Following outline permission a reserved matter application must be submitted to get approval for the details of the approved scheme. This can be phased on a large development site.
The alternative is for a Full planning application to be submitted. This includes full details of access, layout of the site, siting of buildings with full plans and elevations of all buildings. Highway and drainage details are also required. This is always required for applications within a Conservation Area.
If the principle of development is unlikely to be an issue or the applicant proposes to carry out the development it is more cost effective and saves time overall to submit a full planning application in the first instance. However, when a landowner will be selling the site it is more difficult to justify the expense of a Full Application.
Explain what we mean by conservation areas. How does this impact on construction?
A conservation area is an area of special architectural or historic interest, the character or appearance of which it is desirable to preserve or enhance (Section 69 of The 1990 Planning (Listed Buildings and Conservation Areas) Act).
The main attributes that define the special character of an area are its physical appearance and history,
- Preservation and enhancement
- Minor works that would not normally need planning permission outside a conservation area may need planning permission in a conservation area.
- Control over demolition
- Control over trees
- Biodiversity
- Power to seek repair of unoccupied buildings in conservation areas
- Reduced permitted development rights
- Restrictions on outdoor advertisements
- Planning permission
- New development in conservation areas
- Repairs and maintenance
- Designation or alteration of conservation areas
Explain what we mean by listed buildings. How does this impact on construction?
A building is listed when it is of special architectural or historic interest considered to be of national importance and therefore worth protecting.
As the term implies, a listed building is actually added to a list: the National Heritage List for England. You can use this to discover whether your home is listed and if so, what grade it is.
You may also be able to find out what is particularly significant about the building. Some listing records are more detailed than others.
Listed buildings come in three categories of ‘significance’:
Grade I for buildings of the highest significance
Grade II* and
Grade II
Most listed building owners are likely to live in a Grade II building as these make up 92% of all listed buildings.
Listing means there will be extra control over what changes can be made to a building’s interior and exterior. Owners will need to apply for Listed Building Consent for most types of work that affect the ‘special architectural or historic interest’ of their home.?
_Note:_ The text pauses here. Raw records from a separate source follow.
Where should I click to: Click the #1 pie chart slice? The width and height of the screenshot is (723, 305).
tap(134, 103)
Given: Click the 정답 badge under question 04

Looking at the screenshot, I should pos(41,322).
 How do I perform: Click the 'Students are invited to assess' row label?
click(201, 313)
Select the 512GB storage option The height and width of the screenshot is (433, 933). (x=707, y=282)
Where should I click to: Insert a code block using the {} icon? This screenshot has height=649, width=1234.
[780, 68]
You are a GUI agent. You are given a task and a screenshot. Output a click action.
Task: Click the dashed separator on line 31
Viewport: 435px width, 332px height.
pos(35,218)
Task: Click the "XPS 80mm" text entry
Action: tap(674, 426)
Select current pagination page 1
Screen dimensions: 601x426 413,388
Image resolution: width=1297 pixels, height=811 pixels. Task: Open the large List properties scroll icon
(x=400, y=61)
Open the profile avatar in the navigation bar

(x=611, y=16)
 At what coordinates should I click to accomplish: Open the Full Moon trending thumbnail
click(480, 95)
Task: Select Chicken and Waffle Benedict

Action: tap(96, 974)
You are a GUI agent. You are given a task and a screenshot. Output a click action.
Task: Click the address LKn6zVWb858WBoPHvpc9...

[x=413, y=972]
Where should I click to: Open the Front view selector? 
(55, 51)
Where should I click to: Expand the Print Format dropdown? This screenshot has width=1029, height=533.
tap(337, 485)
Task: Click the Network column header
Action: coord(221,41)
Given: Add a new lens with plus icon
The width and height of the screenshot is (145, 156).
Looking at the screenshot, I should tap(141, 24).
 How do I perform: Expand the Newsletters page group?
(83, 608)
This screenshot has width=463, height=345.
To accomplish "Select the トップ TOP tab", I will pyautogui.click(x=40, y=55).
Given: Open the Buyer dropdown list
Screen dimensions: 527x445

Other attached structures and fixtures
Later extensions or additions
Pre-1948 buildings on land attached to the building. (In the planning system, the term ‘curtilage’ is used to describe this attached land.)
Historic Englanf for more information
What is a section 106 agreement? (ISSUED)
A Section 106 is a legal agreement between an applicant seeking planning permission and the local planning authority, which is used to mitigate the impact of a new home on the local community and its infrastructure. a new house will mean more cars on the roads and people putting a strain on the local community.
As such, Section 106 Agreements often require a financial contribution, made prior to the project starting. Unlike the Community Infrastructure Levy which is tariff-based, Section 106 is charged based on the specific needs of the local community and some councils use the number of bedrooms in the new home to decide what this charge should be. For example, a council might ask for a contribution to the local school for a new four-bedroom family house in an area with limited school places.